Podany tekst.
════════════════════

Tajemnice Laketop sezon 1 i 2 - recenzja

    "Tajemnice Laketop" i jego dwa sezony to taki ciężki orzech do zgryzienia dla mnie jako recenzenta. Z jednej strony niby istnieje tu chronologia, niby główna bohaterka się zgadza, ale coś wewnątrz mnie upiera się, żebym te sezony traktowała jako osobne dzieła. Nie tylko dlatego, że każdy z nich dotyczy innej sprawy, że zmienia się miejsce, zbiorniki wodne czy cała obsada prócz pani detektyw, ale przede wszystkim dlatego, że na spokojnie można obejrzeć drugi sezon bez znajomości pierwszego.


Sezon 1
O czym to?

    Policjantka Robin Griffin wraca do rodzinnej miejscowości, a konkretnie BARDZO MAŁEJ rodzinnej miejscowości w Nowej Zelandii (jeśli w głowie już załączają się stereotypy o patologicznych wsiokach, to brawo - znacie już tło serialu). Kobieta przyjechała opiekować się umierającą matką, ale gdy okazuje się, że 12-letnia Tui jest w w piątym miesiącu ciąży, zgłasza się do pomocy na lokalnym komisariacie, tłumacząc się tym, że ma odpowiednie kwalifikację do pracy z dziećmi. A kiedy Tui nagle znika, całkowicie rzuca się w wir pracy, aby nie myśleć o swoich problemach i traumach.

════════════════════

Wyciąg danych.
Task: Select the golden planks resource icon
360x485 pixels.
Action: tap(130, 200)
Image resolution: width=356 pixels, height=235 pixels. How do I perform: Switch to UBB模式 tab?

════════════════════

Co zrobić.
Przepisz fragment podanego tekstu: zacznij od miejsca ze słowami „Tajemnice Laketop sezon”, a skończ na „bez znajomości pierwszego.”. Zmień przy tym „recenzenta” na „widza”.

Wynik zadania.
Tajemnice Laketop sezon 1 i 2 - recenzja

    "Tajemnice Laketop" i jego dwa sezony to taki ciężki orzech do zgryzienia dla mnie jako widza. Z jednej strony niby istnieje tu chronologia, niby główna bohaterka się zgadza, ale coś wewnątrz mnie upiera się, żebym te sezony traktowała jako osobne dzieła. Nie tylko dlatego, że każdy z nich dotyczy innej sprawy, że zmienia się miejsce, zbiorniki wodne czy cała obsada prócz pani detektyw, ale przede wszystkim dlatego, że na spokojnie można obejrzeć drugi sezon bez znajomości pierwszego.